MAITEN MAYTENUS BOARIAL
The Maitén is a tree native to extratropical South America.
It is an evergreen, elegant tree that reaches 20 meters in height. It has thin branches, wide crown, straight trunk.
Its leaves are small, simple, alternate, elliptic, with a fine serrated edge, light green, between 2.5 and 5 cm long, provided with a short petiole. The flowers are small; the male ones are yellow-brown and the female ones are green with purple lines. In the same tree there can be female, male or hermaphrodite flowers. They bloom from mid-November to January.
The fruit is a bivalve yellow capsule, which contains one or two seeds, and is covered by a red membrane. Its seeds have great power of dissemination. It grows on fertile land, requires abundant moisture and is slow growing. It is usually used as firewood, to produce charcoal, and as feed for livestock from which its name comes (bogaría meaning "related to livestock" in Latin), because animals seek its leaves to eat.

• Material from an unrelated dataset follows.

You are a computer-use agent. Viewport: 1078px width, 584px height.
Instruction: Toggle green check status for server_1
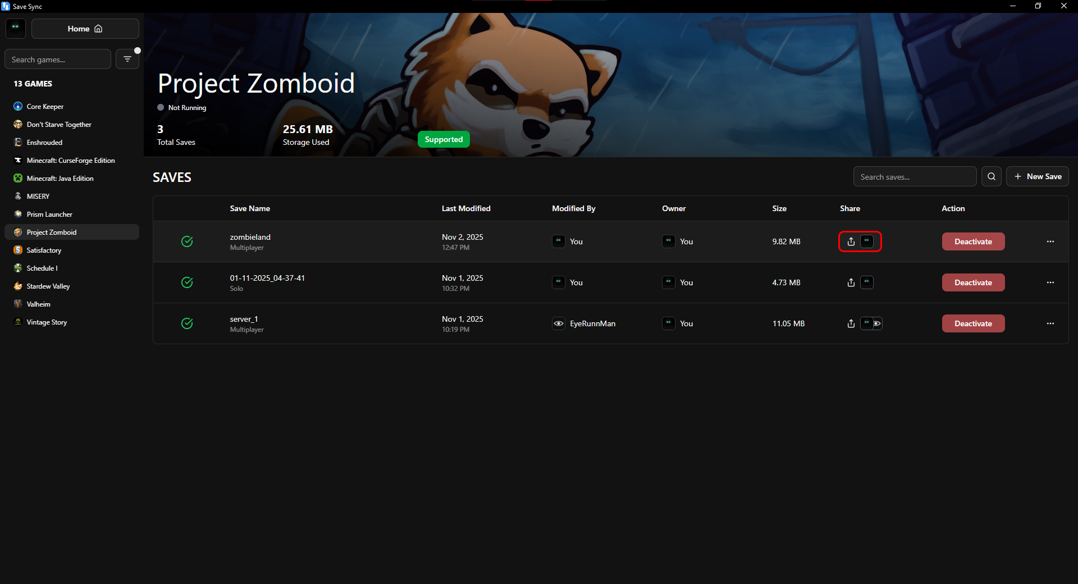coord(187,323)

The flowers combined with introduced European bees produce delicious honey. Despite its moisture requirements, the maitén is almost always the first of the trees to be found on the eastern edge of the Andean-Patagonian forests, where the ecotone with the steppes of the Patagonian Plateau occurs. Being always found in humid environments, it is believed that they are indicators of water tables or currents when they are associated with the radal.